TEXT SECTION:
══════════════════════════════

In my opinion, there are different ways to address this, not just for Ziploc but for other similar companies as well. As people who are engaged in environmental living and constantly looking for sources of information, we (especially you Beth!) become very efficient sources of information as well. We should take these opportunities to applaud the companies for their efforts (it doesn't matter what their intentions are, we can get their attention this way) AND then politely, explain where the shortcomings still are.

This way, we can hopefully get some kind of dialogue going where both parties can walk away feeling that they have learned something. After all, no matter how much I do not support Ziploc as a company, I still don't think they're going to disappear overnight. However, I do believe that people on their end will be listening if we voice our concerns respectfully, rather than angrily (I am trying to do this better myself and it's sometimes nice to check with my boyfriend whether my messages are charged with any kind of negative undertones). In the end, it's still people listening on the other end. People work in large companies, and it's good to try to keep that kind mind.

Hopefully by doing that, these companies can acknowledge their shortcomings and work with environmental stakeholders to find solutions to problems instead of just business as usual.

 

Not sure if that made sense but in any case, I tried to put it all together somehow :)

My journey with Plastic
My journey with Plastic

I started trying to follow all your tricks soon  after I read Plastic Ocean by Capt. Charles Moore.

══════════════════════════════

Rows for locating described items
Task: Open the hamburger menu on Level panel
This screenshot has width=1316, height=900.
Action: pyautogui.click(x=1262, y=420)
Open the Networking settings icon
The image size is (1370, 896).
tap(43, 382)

══════════════════════════════

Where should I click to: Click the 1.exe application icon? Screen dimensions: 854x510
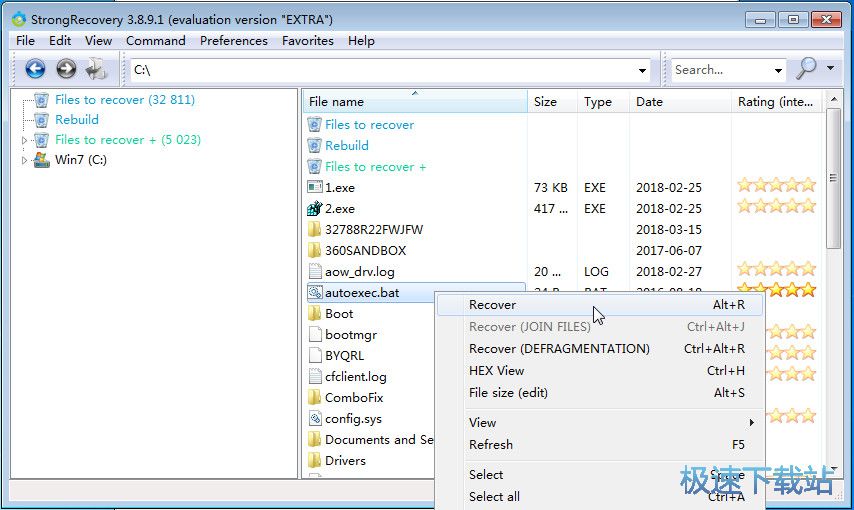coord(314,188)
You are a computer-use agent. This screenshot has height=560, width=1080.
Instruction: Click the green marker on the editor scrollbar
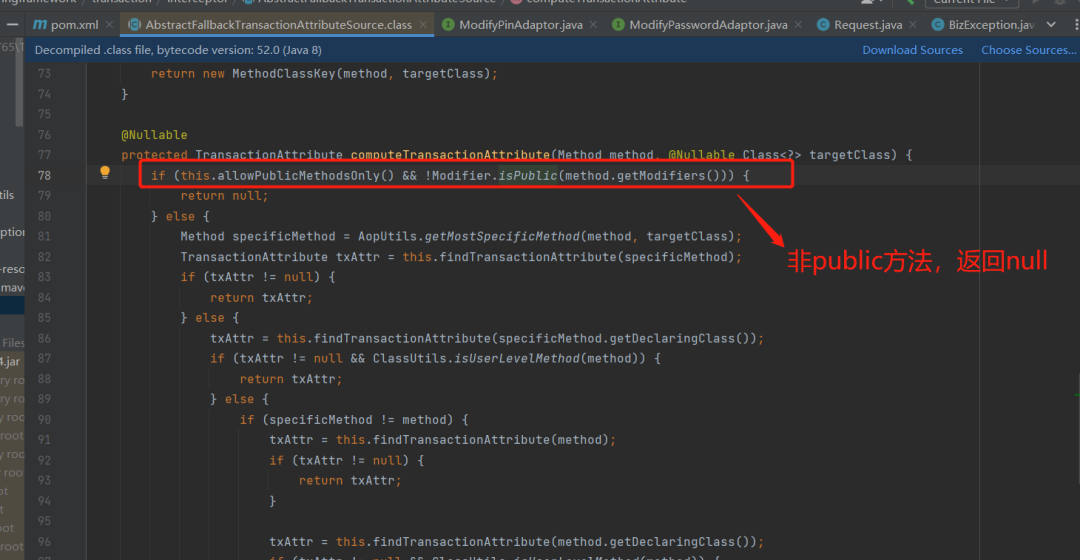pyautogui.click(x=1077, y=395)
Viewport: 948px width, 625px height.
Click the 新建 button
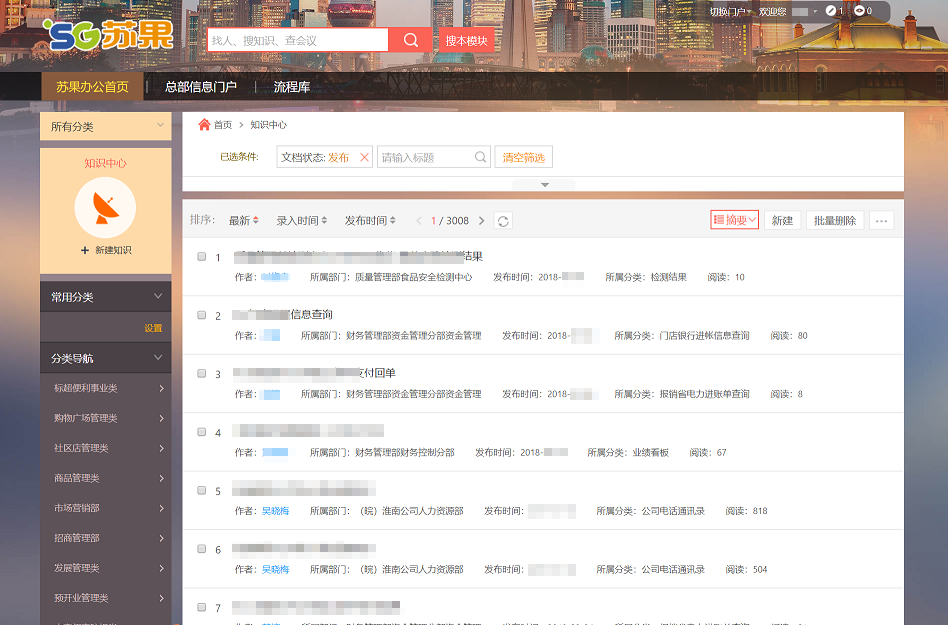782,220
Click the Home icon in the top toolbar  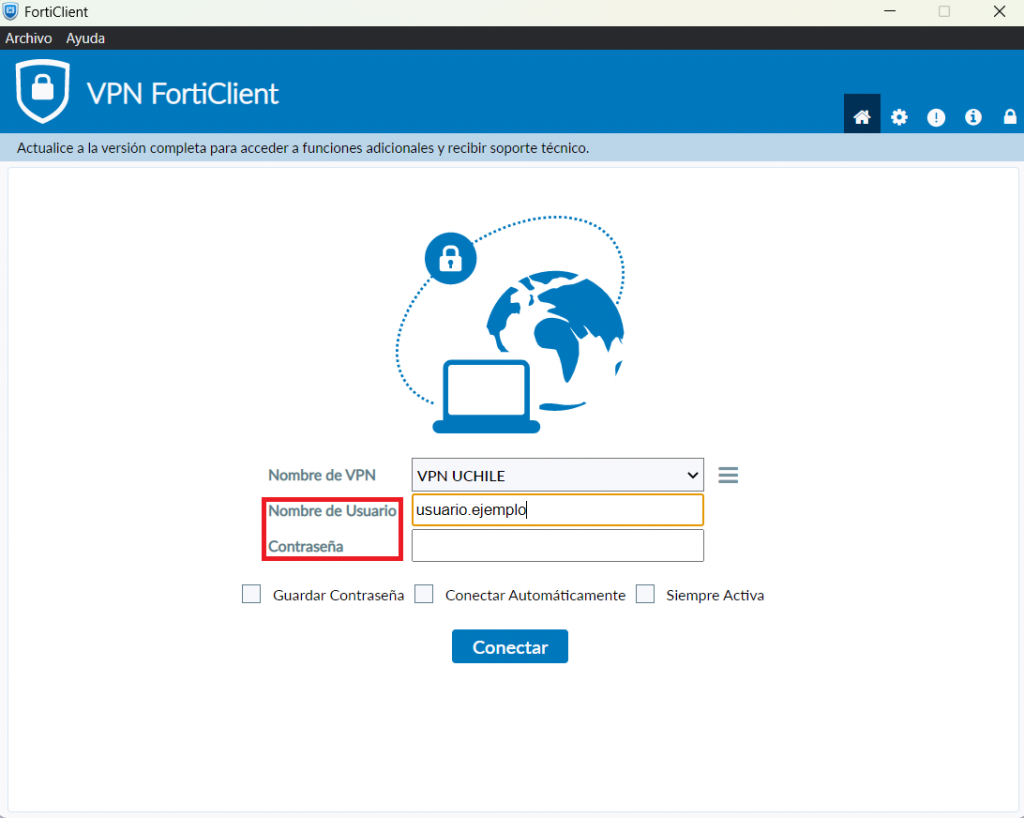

══════════════════════════════

PROBLEMS TO WORK ON:
a. Reproduce the passage about Ziploc and plastic word for word, from "Not sure if" up to and including "Capt. Charles Moore.".
b. Write the next part of the passage about Ziploc and plastic, picking up after its final sentence.

PER-TASK OUTPUTS:
a.
Not sure if that made sense but in any case, I tried to put it all together somehow :)

My journey with Plastic
My journey with Plastic

I started trying to follow all your tricks soon  after I read Plastic Ocean by Capt. Charles Moore.

b.
I have to say I was way ahead of you on the reuseable shopping bag by a few years, as well as the reuseable kleen Kanteen and coffee mug.  But your education on a variety of things is beyong my adopting yet.  I immediately stopped chewing gum!  My God!  I have adopted washing dishes, teeth, and hair with baking soda.  I now buy hard lotion in the neat little refillable tins.  I have been getting my vegies from a CSA for quite a few years, but this is seasonal here in Iowa and I would cause the woman who grows these vegetables considerable stress if I said I would not take any plastic bags.  I also shop farmer's market.  But it is impossible to get local chicken, bison, or elk that does not come in plastic.  Also, the hardest thing I find to do, is to eliminate the produce bag, because I am so used to storing my vegies in the frig in them.  I am slowing working on glass, but it is a long slog for me.  I bought 6-64 oz. mason jars ( they were wrapped in plastic when I found them, but I thought they are such a great size and they will be in my kitchen sitting there begging me to use them!  And they were a good price.)  So, I finally went to freeze my homemade turkey soup in them the other day and when I opened them I was assaulted by the stench of the plastic liner of the lid.  I could have cried.  So, is it possible to get metal lids without this plastic lining?  Are all cans lined with plastic?  Plastic is so ubiquitous.  How in the world do you manage?  I figure I can reduce my plastic use and keep working on it. But eliminate it entirely?  This seems like a Herculean task!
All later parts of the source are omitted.